Abituati come siamo ai nostri attuali vini, difficilmente possiamo farci un’idea di come fossero i vini nell’antichità. Ci risulta che i Romani conoscevano il vino rosso, che essi però chiamavano nero (vinum atrum) e il vino bianco (candidum). Sapevano inoltre trasformare il vino rosso in bianco mettendovi farina di fave o tre bianchi d’uovo oppure ricorrendo alla cenere di una vigna di uva bianca, come tramanda Apicio (De re coq. I, V, vinum ex atro candidum facies, farai il vino bianco dal rosso). Non sembra invece che conoscessero il vino secco. Le qualità correnti erano l’austerum (semisecco) e il mesum (medio). Catone c’informa che sapevano preparare anche vini abboccati partendo da vini aspri (De agr. CXVIII). I vini erano pesanti, acidi o amari e divenivano sciropposi e rancidi invecchiando.

La gradazione alcolica piuttosto forte (da 16 a 18 gradi) era ridotta a 5 o 6 unendo acqua per due terzi.

Le qualità del vino dipendevano dall’esposizione del vigneto, dalle caratteristiche della pianta e dal modo di coltivarla.

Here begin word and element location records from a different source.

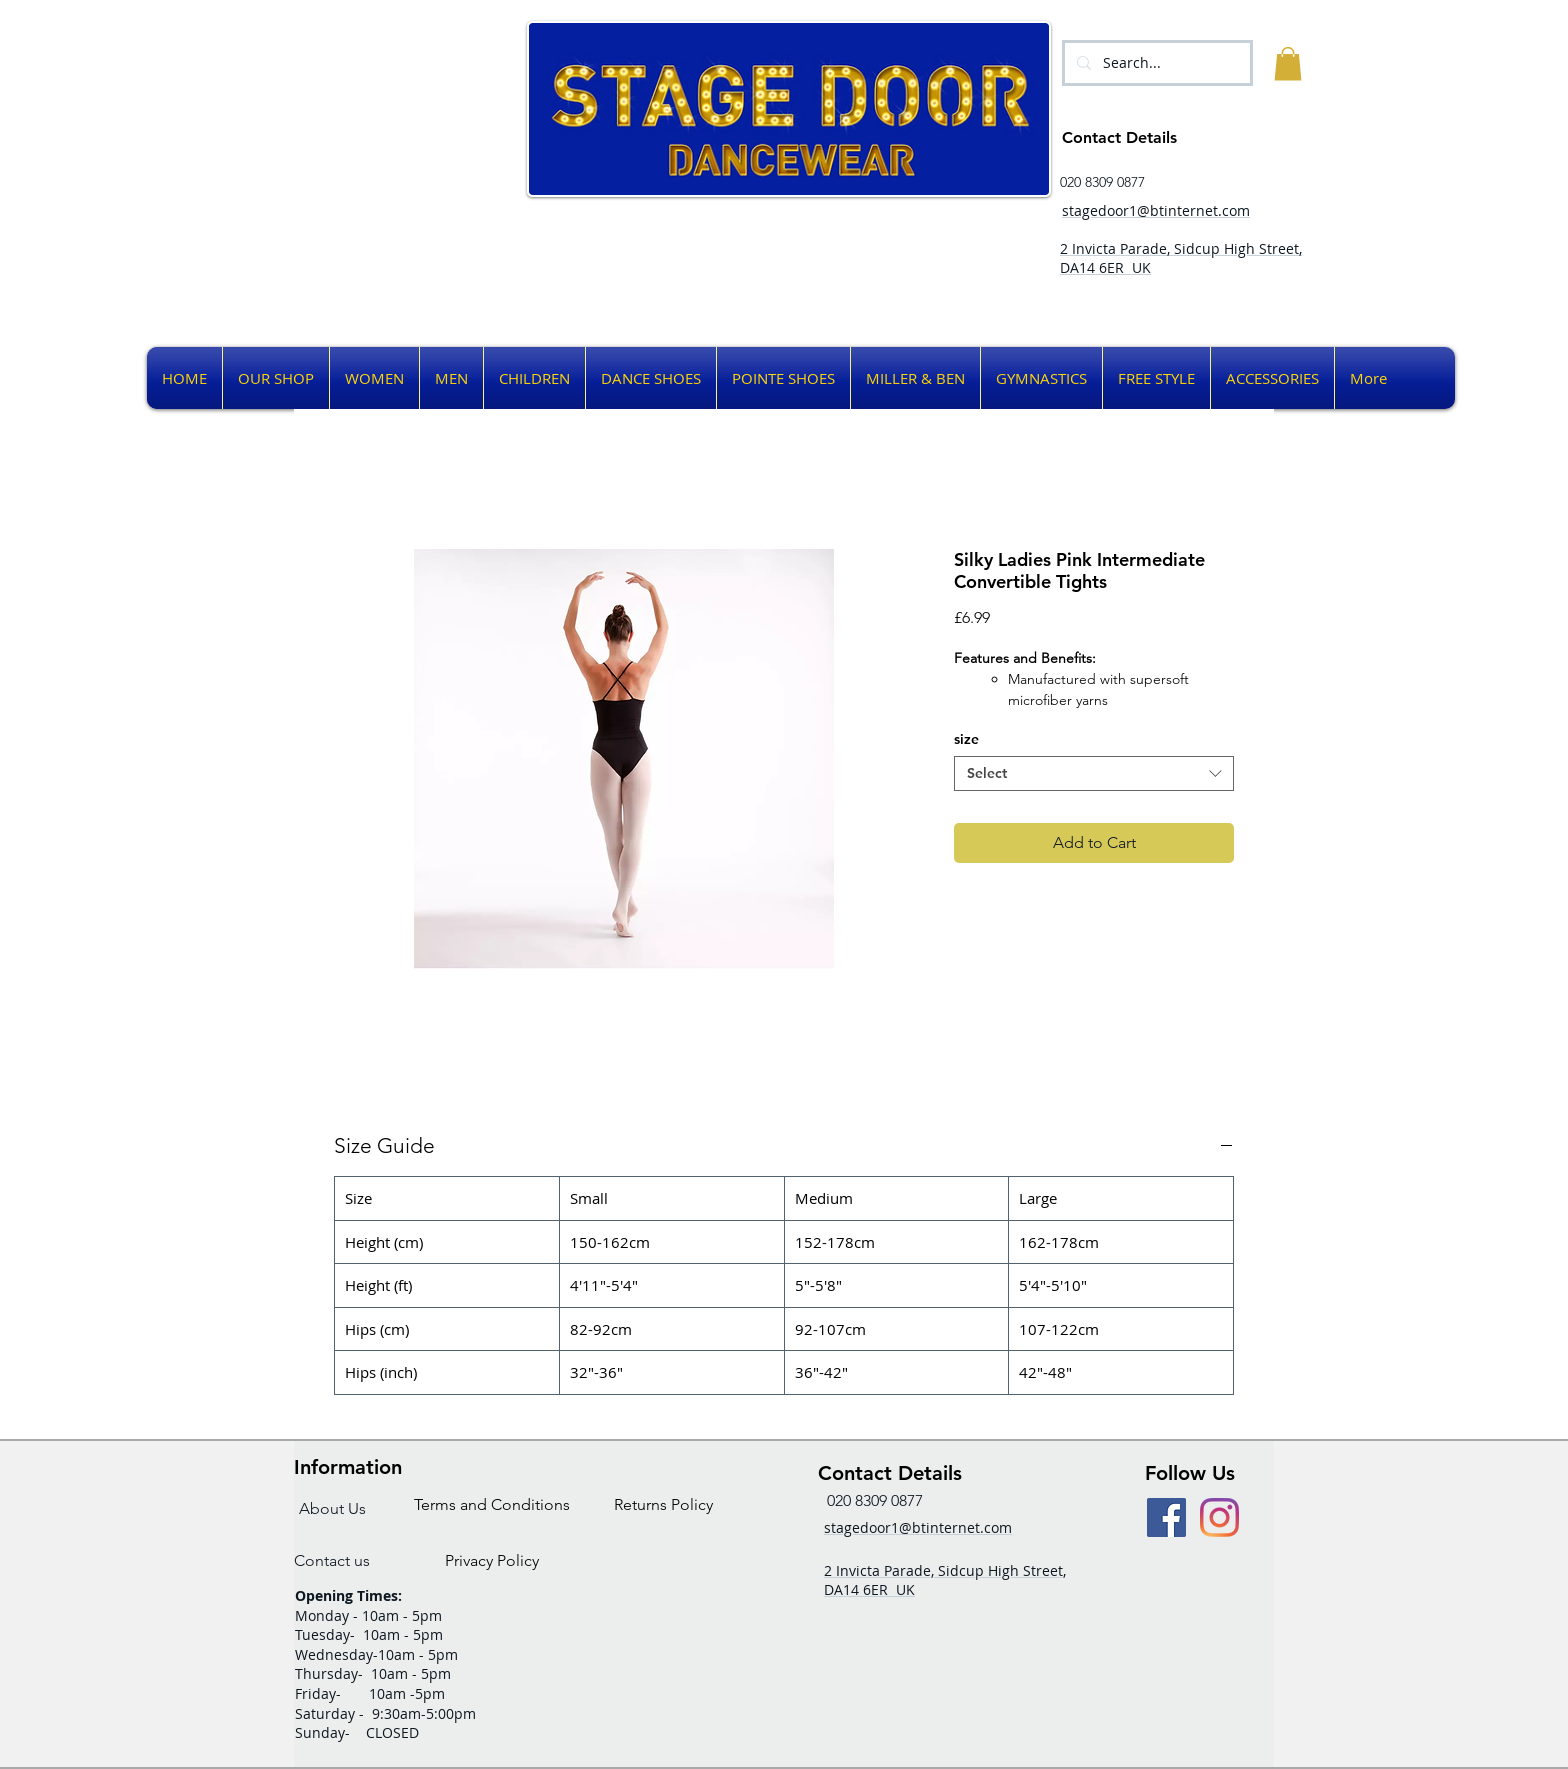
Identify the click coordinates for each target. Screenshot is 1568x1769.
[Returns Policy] (663, 1505)
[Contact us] (332, 1561)
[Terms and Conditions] (492, 1505)
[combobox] (1094, 773)
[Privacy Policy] (492, 1561)
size (966, 739)
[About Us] (332, 1509)
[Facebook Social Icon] (1166, 1517)
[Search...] (1155, 63)
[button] (1288, 63)
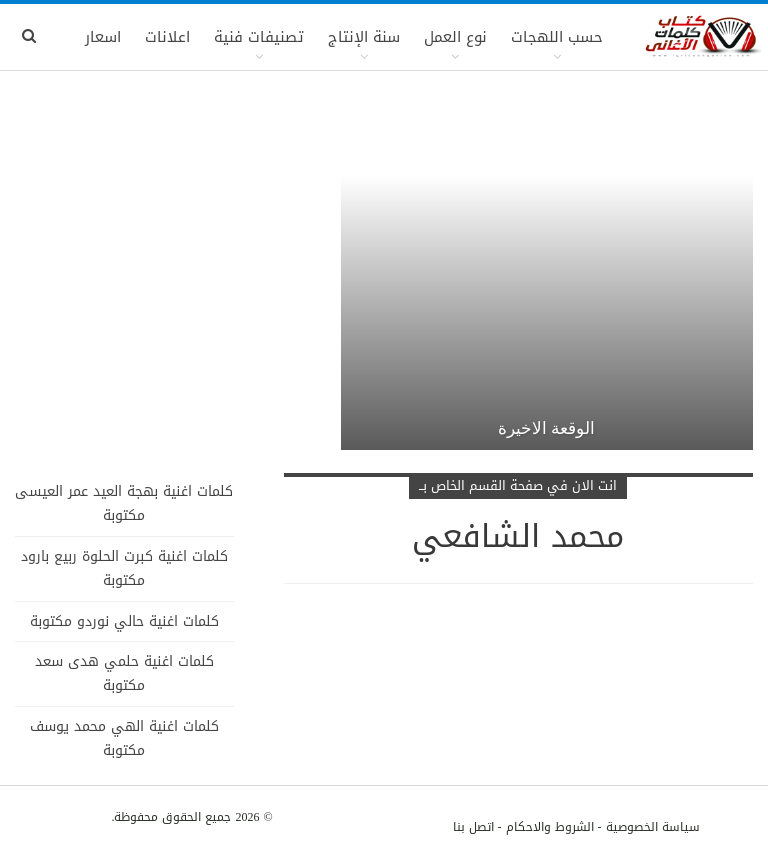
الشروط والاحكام (550, 827)
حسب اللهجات (557, 37)
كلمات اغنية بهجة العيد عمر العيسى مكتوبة (124, 503)
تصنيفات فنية (259, 37)
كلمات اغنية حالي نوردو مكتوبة (124, 621)
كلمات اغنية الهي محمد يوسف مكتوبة (124, 738)
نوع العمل (455, 37)
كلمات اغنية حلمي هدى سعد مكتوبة (124, 673)
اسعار (103, 37)
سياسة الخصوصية (653, 827)
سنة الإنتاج (364, 37)
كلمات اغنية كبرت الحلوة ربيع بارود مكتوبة (124, 568)
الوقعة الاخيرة (546, 428)
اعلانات (167, 37)
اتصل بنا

Le vigne basse, quasi fino a terra nelle regioni esposte al vento, davano vini

mediocri. Le vigne impostate su supporti di legno producevano vini di migliore qualità e anche uva da tavola migliore. Al tempo di Plinio i vini italici famosi, come il Falerno o il Cecubo, erano ricavati

da vigne in arbusto (N.H. XVII, 199); è il tipo di vite che Columella chiamava arbustivum genus (De arboribus I, 47). Da parte sua Virgilio parla di viti che si allacciano al pioppo e all’olmo come in un abbraccio (Georg. II, 981). Sembra che ogni albero potesse reggere fino a dieci ceppi di vite.

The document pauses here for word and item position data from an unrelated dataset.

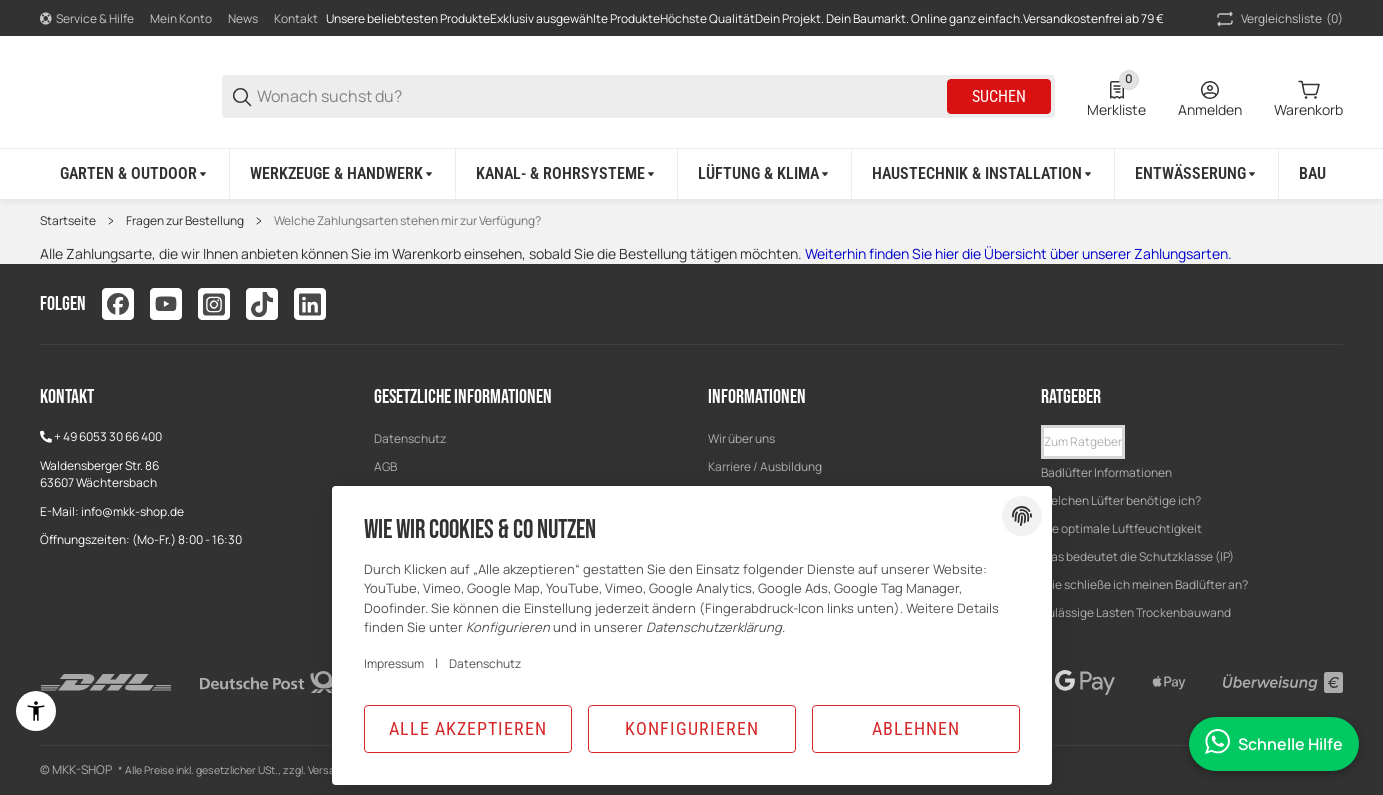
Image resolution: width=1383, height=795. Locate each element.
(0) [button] (1278, 19)
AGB (385, 466)
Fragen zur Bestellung (185, 221)
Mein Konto (181, 18)
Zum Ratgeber (1083, 441)
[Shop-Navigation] (87, 19)
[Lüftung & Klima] (765, 174)
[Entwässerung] (1197, 174)
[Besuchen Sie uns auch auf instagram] (214, 304)
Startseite (68, 221)
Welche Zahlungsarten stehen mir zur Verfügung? (407, 221)
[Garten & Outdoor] (135, 174)
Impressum (394, 663)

[1] Per informazioni dettagliate sul vino, si veda l’opera sempre attuale di Billiard 1913

e il commentario di Jacques André all’edizione critica del libro XIV dell’Historia Naturalis

di Plinio il Vecchio; inoltre Salviat – Tchernia 2012.

[2] Plinio, N.H. XIV, 88: «Numae regis proxumi lex est: vino rogum ne respargito, quod

sanxisse illum propter inopiam rei nemo dubitet» («Di Numa, il re successivo [a Romolo], è la legge: non si sparga vino sul rogo, il che nessuno dubita che egli l’avesse sancito

per la scarsità del prodotto»).

[3] Questo è quanto ci tramanda Plinio (N.H. XIV, 89): «Non licebat id feminis Romae

bibere: invenimus inter exempla Egnati Maetenni uxorem, quod vinum bibisset e dolio,

interfectam fusti a marito, eumque caedis a Romulo absolutum» («Non era lecito alle

donne di Roma bere: abbiamo rinvenuto fra gli esempi che la moglie di Egnazio Metenno, per aver bevuto vino dal dolio, fu uccisa dal marito con un bastone, mentre lui venne da Romolo assolto dal delitto»).